Croisement improbable entre la série Westworld et les jeux-vidéo GTA, le film raconte l’histoire de Guy (Ryan Reynolds), un simple PNJ (Personnage Non Jouable) du jeu online Free City, sorte de réplique de New-York où les gens font absolument n’importe quoi, vol, destruction, braquage et autre rodéo urbain, bref tout ce qui serait illicite et violent pour se libérer de la frustration du quotidien et expulser leurs haine. Un univers vidéoludique somme tout classique, et jusqu’alors les PNJ étaient programmés pour obéir aux joueurs et les laisser faire ce qu’ils veulent (mais sans sexe bien sûr, on reste sur du jeu vidéo grand public). Mais un beau jour, en croisant la route d’une joueuse, Guy va sortir de sa boucle et se mettre à exprimer un libre arbitre inédit.

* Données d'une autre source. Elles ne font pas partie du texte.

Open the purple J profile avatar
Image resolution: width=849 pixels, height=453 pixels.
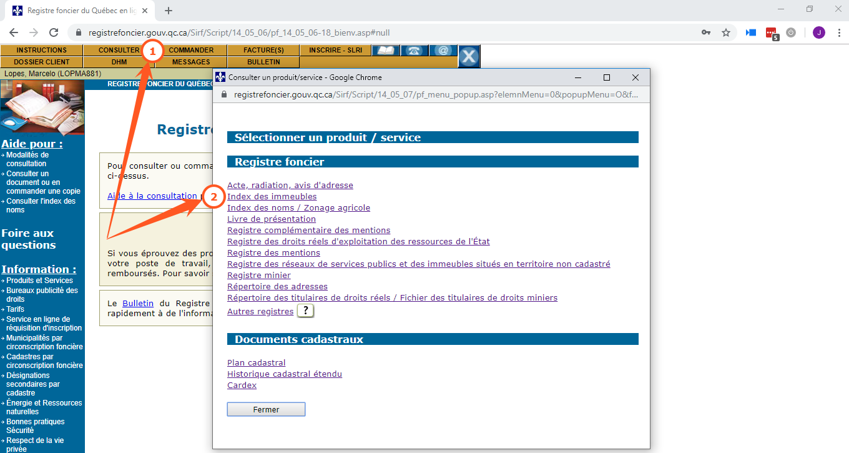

Que ce soit à l’annonce du projet ou en voyant la bande-annonce, je n’aurais pas parié un centime sur le film, qui sentait à des kilomètres le gros foutraque, blockbuster lambda au scénario inexistant. Il faut dire que le film était vendu comme Deadpool se rendant compte que l’univers qui l’entoure est un jeu et qui décide de faire n’importe quoi avec des pouvoirs archi cheatés. La vérité est bien loin et autrement plus réjouissante : ne sachant ce qu’est un jeu-vidéo, le personnage ne va tout simplement pas remettre en cause sa réalité (au début) mais va voir en son éveil la possibilité d’exprimer ses choix et vivre réellement sa vie. Car derrière ses explosions et son environnement violent à la GTA, le film est une introduction à l’intelligence robotique avec une première forme de vie logicielle mais sans corps physique, et le film arrive même à être pertinent et parfois touchant dans ses propos. Derrière, l’histoire principale du vilain patron (Taika Waititi) qui a volé le projet de deux jeunes (Joe Keery et Jodie Comer) semble un peu banale avec la course à la vérité détenue par le joueur (Channing Tatum), mais les personnages sont touchants, et après l’avoir vu galérer sentimentalement pendant trois saisons de Stranger Things, voir un Steve toujours aussi adorable littéralement créer de la vie par amour pour montrer cet amour avec un jeu d’acteur si beau, on se dit que le blockbuster décérébré qu’on pensait nous a bien eu. Les enjeux sont là, l’action est efficace, la mise en scène spectaculaire, la déferlante d’effets spéciaux est pleinement justifiée et de fait réussie (à part peut-être l’incrustation du visage de Dude, mais vu l’état du projet ça pourrait être voulu), et outre l’humour qui marche à blinde, surtout dans la séquence fan-service avec Chris Evans, le film fait souvent preuve d’une finesse surprenante, comme la pique sur les armes à feu. On est loin du niveau intellectuel d’un Westworld et notre cerveau ne sera pas retourné, mais le film est étonnamment profond et bien écrit, drôle, dynamique, touchant, et efficace dans tous les genres qu’il aborde, que ce soit la SF, l’action ou la romance. Un concept qui ne payait pas de mine, mais assurément l’une des meilleures surprises de l’année.